Antonio Guadagnini (Bassano del Grappa, 25 August 1966) is an Italian politician.

Guadagnini joined Christian Democracy (DC) in the late 1980s and, after that party's dissolution in 1994, he joined a score of centre-right Christian-democratic parties, National Alliance (AN) and, finally, the Union of Christian and Centre Democrats (UDC). As UDC member and deputy-mayor of Crespano del Grappa, his hometown, he came to regional and national prominence for his request that municipalities would retain for themselves 20% of personal income tax. He was able to coalesce more than 400 mayors from all around Veneto and all political backgrounds on his proposal, which was anyway ignored by the Italian government.

In 2009 Guadagnini stood as UDC candidate for the European Parliament, but he was not elected. Increasingly marginalized within his party, he started to be interested in Venetian nationalism. Within the DC and the UDC, Guadagnini had been an ardent supporter of a Venetian centre-right party, independent from Rome, so it was a logical choice for him to join Liga Veneto Autonomo (LVA) first and, finally, Veneto State (VS). Guadagnini was soon chosen as the party's candidate for President of the Province of Treviso in the 2011 provincial election. In the election he won just 1.5% of the vote and did better in the eastern part of the province (traditionally a stronghold of Liga Veneta–Lega Nord), and especially in Crespano del Grappa (8.9%), Paderno del Grappa (5.2%), Fonte (4.9%) and Borso del Grappa (3.6%).
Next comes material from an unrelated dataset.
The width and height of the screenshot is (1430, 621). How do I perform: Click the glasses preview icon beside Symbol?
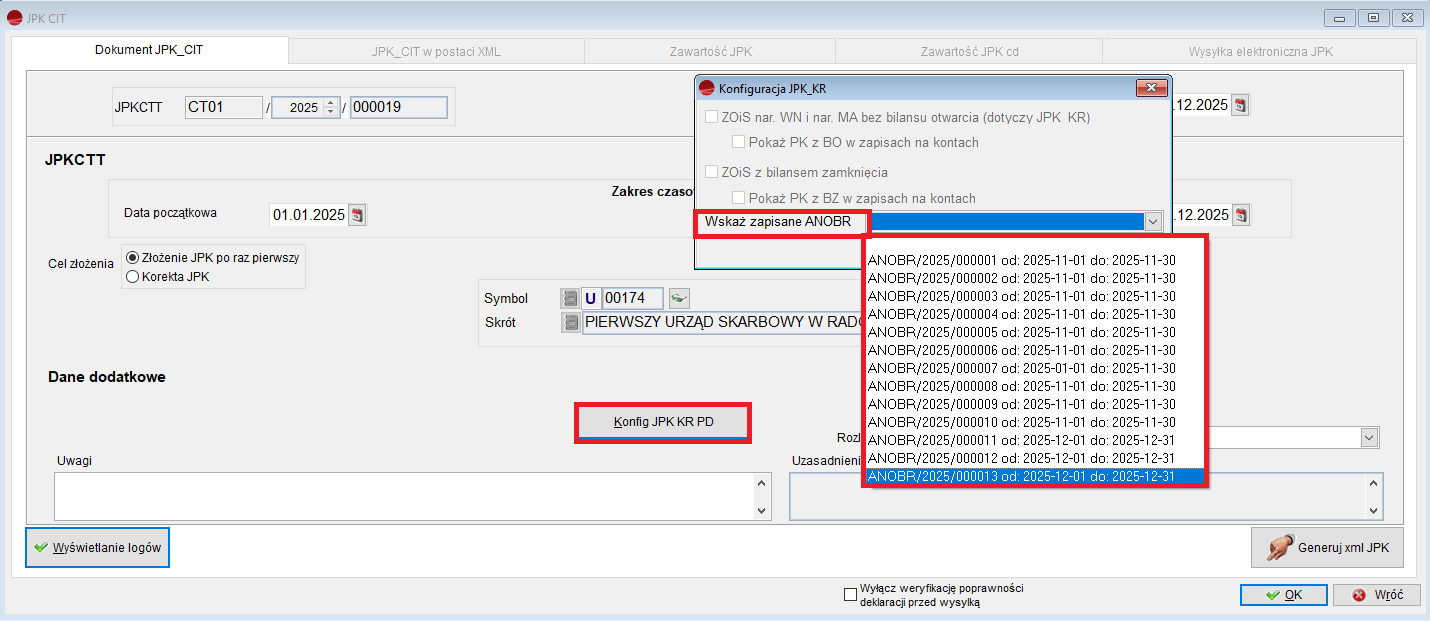click(680, 298)
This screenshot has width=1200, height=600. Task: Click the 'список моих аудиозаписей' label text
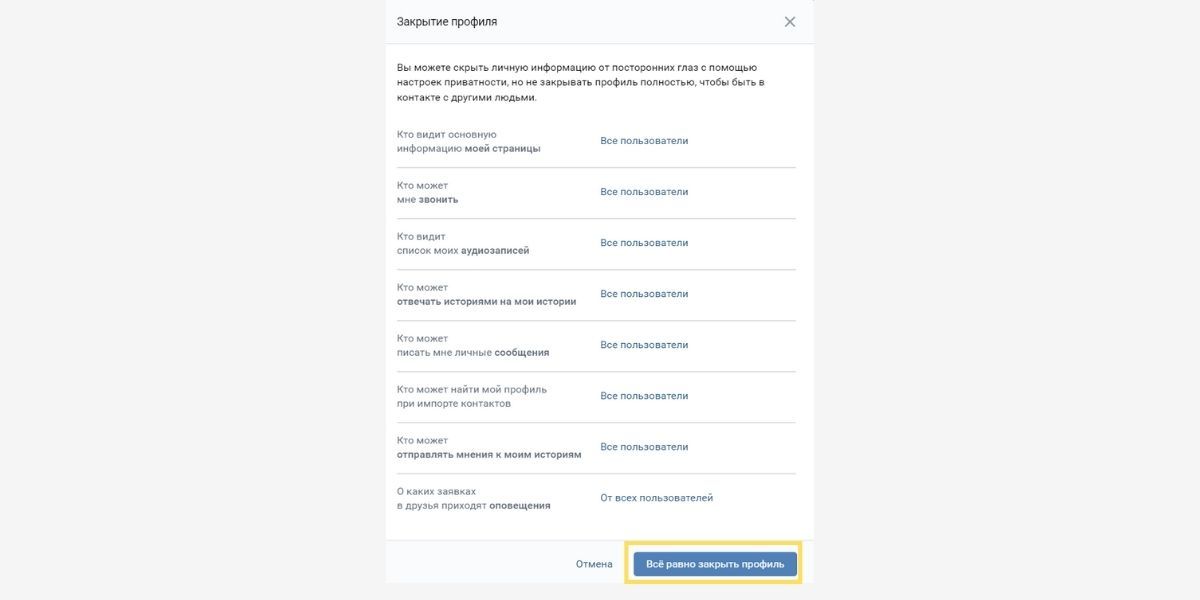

In October 2011, during a party congress in Vicenza, he was elected secretary of VS, succeeding to Lodovico Pizzati.

Having led the party into the Independence We Veneto (INV) coalition (in support of Luca Zaia's re-election for President) and stood as a candidate in the 2015 regional election and was elected to the Regional Council of Veneto from the provincial constituency of Vicenza. Soon after being installed, Guadagnini, who was also appointed Secretary of the Council, formed a pro-independence "inter-group", which was joined from the start by Stefano Valdegamberi, a former fellow UDC member who had been re-elected councillor in Zaia's personal list, and Massimiliano Barison of Forza Italia. In 2016 he left INV and launched We Are Veneto (SV).

Guadagnini holds two master's degrees, one in economics and one in philosophy, and is a devout Catholic.